Warning: This project is deprecated. Swift for TensorFlow was an experiment in the next-generation platform for machine learning, incorporating the latest research across machine learning, compilers, differentiable programming, systems design, and beyond. It was archived in February 2021.

AdaDelta

public class AdaDelta<Model: Differentiable>: Optimizer
where
  Model.TangentVector: VectorProtocol & PointwiseMultiplicative
    & ElementaryFunctions & KeyPathIterable,
  Model.TangentVector.VectorSpaceScalar == Float

An AdaDelta optimizer.

Implements the AdaDelta optimization algorithm. AdaDelta is a stochastic gradient descent method based on the first order information. It adapts learning rates based on a moving window of gradient updates, instead of accumulating all past gradients. Thus, AdaDelta continues learning even when many updates have been done. It adapts faster to changing dynamics of the optimization problem space.

Reference: “ADADELTA: An Adaptive Learning Rate Method” (Zeiler, 2012)

Model
Declaration
public typealias Model = Model
learningRate
The learning rate.
Declaration
public var learningRate: Float
rho
The decay factor, corresponding to the fraction of gradient to keep at each time step.
Declaration
public var rho: Float
epsilon
A small scalar added to the denominator to improve numerical stability.
Declaration
public var epsilon: Float
decay
The learning rate decay.
Declaration
public var decay: Float
step
The current step.
Declaration
public var step: Int
averageSquared
The accumulated, exponentially decaying average of squared gradients.
Declaration
public var averageSquared: Model.TangentVector
accumulatedDelta
The accumulated parameter updates.
Declaration
public var accumulatedDelta: Model.TangentVector


                    
                    
                    init(for:learningRate:rho:epsilon:decay:)

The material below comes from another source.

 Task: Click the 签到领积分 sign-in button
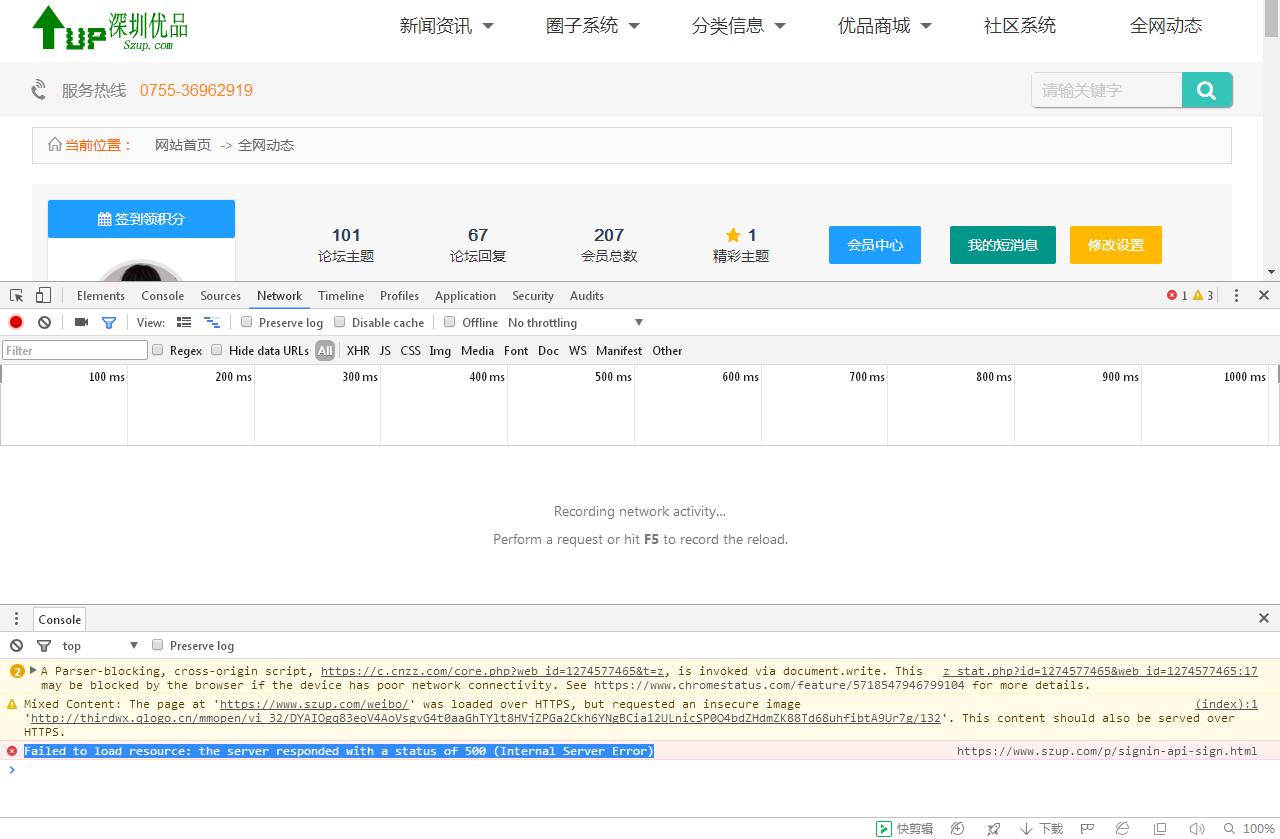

Creates an instance for model.

Declaration

public init(
  for model: __shared Model,
  learningRate: Float = 1,
  rho: Float = 0.95,
  epsilon: Float = 1e-6,
  decay: Float = 0
)

Parameters

`learningRate`	The learning rate. The default value is `1`.
`rho`	The decay factor. The default value is `0.95`.
`epsilon`	A small scalar added to the denominator to improve numerical stability. The default value is `1e-6`.
`decay`	The learning rate decay. The defalut value is `0`.


                    
                    
                    update(_:along:)

Declaration

public func update(_ model: inout Model, along direction: Model.TangentVector)


                    
                    
                    init(copying:to:)

Declaration

public required init(copying other: AdaDelta, to device: Device)